The Goblin and the Empty Chair
- Author: Mem Fox
- Illustrator: Leo and Diane Dillon
- Cover artist: The Dillons
- Language: English
- Genre: Children's picture book
- Published: 2009 (Viking Australia)
- Publication place: Australia
- Media type: Print (hardback)
- Pages: 32 (unpaginated)
- ISBN: 9780670074211
- OCLC: 808380354

= The Goblin and the Empty Chair =

Children's picture book by Mem Fox

The Goblin and the Empty Chair is a 2009 children's picture book by Mem Fox and illustrated by Leo and Diane Dillon. It is a modern fairy tale, and is about a hermit goblin who observes a farming family that is so aggrieved (possibly due to the loss of a child) that they cannot carry out their daily tasks. For three days the goblin secretly does their work, not realising that he has been seen.
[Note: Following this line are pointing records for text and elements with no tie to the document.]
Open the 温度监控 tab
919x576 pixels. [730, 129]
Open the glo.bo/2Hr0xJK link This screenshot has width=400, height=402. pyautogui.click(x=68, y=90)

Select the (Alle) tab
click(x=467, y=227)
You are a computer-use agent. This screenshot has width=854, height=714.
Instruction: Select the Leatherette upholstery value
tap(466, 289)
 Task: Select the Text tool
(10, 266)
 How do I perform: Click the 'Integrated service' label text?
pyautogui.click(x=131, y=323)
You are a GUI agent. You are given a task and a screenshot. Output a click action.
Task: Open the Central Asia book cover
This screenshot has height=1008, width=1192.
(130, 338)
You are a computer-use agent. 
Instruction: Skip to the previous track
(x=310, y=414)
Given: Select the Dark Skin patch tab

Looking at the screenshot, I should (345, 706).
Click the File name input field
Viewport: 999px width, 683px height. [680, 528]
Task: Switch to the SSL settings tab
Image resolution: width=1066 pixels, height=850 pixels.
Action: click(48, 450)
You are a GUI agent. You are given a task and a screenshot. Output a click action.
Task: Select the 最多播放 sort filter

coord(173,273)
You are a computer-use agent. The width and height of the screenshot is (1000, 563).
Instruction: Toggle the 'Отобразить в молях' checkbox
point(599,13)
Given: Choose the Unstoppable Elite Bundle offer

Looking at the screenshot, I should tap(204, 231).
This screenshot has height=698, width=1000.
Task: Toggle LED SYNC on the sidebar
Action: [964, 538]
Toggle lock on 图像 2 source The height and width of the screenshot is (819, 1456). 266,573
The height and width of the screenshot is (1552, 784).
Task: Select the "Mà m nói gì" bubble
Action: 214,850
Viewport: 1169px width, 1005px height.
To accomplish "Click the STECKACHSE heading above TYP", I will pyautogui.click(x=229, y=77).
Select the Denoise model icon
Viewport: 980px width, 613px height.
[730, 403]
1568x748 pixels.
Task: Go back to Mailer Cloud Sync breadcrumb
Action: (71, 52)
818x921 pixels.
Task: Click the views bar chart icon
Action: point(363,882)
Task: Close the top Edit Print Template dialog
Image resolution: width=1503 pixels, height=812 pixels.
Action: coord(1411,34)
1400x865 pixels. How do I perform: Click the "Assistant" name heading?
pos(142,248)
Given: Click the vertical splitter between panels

Eventually the goblin is invited to have breakfast with them.

==Publication history==
- 2009, USA, Beach Lane Books ISBN 9781416985853
- 2009, Australia, Viking Australia ISBN 9780670074211

==Reception==
Reviews of The Goblin and the Empty Chair have been favourable with Publishers Weekly writing: "Acceptance and healing are less common picture book themes; Fox (Time for Bed) handles them with particular grace". Kirkus Reviews called it a perfect combination of words and images.

The Goblin and the Empty Chair has also been reviewed by Booklist, School Library Journal, Horn Book Guides, Library Media Connection, The Bulletin of the Center for Children's Books, Magpies, and Reading Time.